Your task:
In the excerpt below about shader fog, turn the paragraph beginning "I talked to someone on IRC" into a short bulleted list that keeps its main facts.

Excerpt:
^^^^

At the moment I'm trying to figure out how to throw a blur effect on the fog used by the View Range slider. I looked through both sets of shader files, twice, but didn't find anything that actually modifies the stupid fog. I used no_lighting.vsh and bad_vertex_shader.psh to figure out where the shaders are really being used (I made a ton of copies of them, renamed them to the other shader files, so I get the same effect of the ones I listed on the other ones, thus I get a bright pink surface on whatever used the .psh for example).

In the end, I did find something about the fog, it's actually in the vertex functions.inc, a small function for where the fog should be created (distance to player), but that's it. It's pretty frustrating, I thought I got somewhere.

The odd thing about it is, there is no trace of the function in the pixel shaders anywhere, so the pixel shader isn't using it, yet it's everywhere in the .vsh files, some bump maps (If I remember correctly) and other crap as an output. This is why at first I thought it's not gonna be the fog I'm talking about, but I know better now.

I talked to someone on IRC who knows a tad of HLSL, but not too much, if it was possible, because that was my first idea, to copy the function over to the pixel functions.inc, then toy with the 2d_blur.psh perhaps and apply it to the fog, but he said it wasn't possible because the pixel shader doesn't see it, but I'm not sure, he wondered how the fog is even made in the first place if it's not used by the pixel shaders.

I just hope it's not hidden away, I mean how the hell did the ILM guy achieve this then:


I've been asking about help on different forums, some interesting stuff but nothing final yet, after today's 'revelations', I might get better help, we'll see.

Otherwise, I don't get how shadows are modified either, anything I did with shadowvolume didn't really do anything, perhaps it needs to specifically be in asm, my 'test' files I used were in HLSL.

^^^^

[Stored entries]
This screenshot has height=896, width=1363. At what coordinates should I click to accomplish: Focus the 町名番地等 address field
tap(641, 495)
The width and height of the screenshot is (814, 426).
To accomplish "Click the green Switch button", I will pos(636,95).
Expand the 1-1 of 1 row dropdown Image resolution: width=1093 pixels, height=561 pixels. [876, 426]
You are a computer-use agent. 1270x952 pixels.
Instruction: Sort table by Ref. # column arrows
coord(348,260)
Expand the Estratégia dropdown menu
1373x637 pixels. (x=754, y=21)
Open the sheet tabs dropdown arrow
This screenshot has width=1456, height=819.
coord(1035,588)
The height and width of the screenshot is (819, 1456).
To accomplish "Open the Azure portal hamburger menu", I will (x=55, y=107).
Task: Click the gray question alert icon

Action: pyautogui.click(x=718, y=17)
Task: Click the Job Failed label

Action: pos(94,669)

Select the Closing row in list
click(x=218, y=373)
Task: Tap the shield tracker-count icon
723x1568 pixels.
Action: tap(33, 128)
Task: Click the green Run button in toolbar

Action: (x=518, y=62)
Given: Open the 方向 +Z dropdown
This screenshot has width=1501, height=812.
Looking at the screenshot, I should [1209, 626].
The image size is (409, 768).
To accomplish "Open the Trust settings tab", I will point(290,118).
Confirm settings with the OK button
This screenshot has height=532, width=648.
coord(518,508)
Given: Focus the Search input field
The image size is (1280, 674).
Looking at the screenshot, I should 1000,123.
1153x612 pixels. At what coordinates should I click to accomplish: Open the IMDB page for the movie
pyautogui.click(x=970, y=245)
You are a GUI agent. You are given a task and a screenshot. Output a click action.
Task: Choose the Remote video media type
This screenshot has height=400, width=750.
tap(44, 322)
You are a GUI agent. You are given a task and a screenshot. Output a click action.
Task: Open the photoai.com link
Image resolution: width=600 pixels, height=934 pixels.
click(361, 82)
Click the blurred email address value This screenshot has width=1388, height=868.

^^^^

Task result:
- The writer asked someone on IRC who knows a little HLSL whether the first idea would work.
- The idea was to copy the fog function into the pixel functions.inc, then possibly adjust 2d_blur.psh and apply it to the fog.
- He said it wasn't possible because the pixel shader doesn't see the function.
- The writer isn't sure he was right.
- He wondered how the fog is made at all if the pixel shaders don't use it.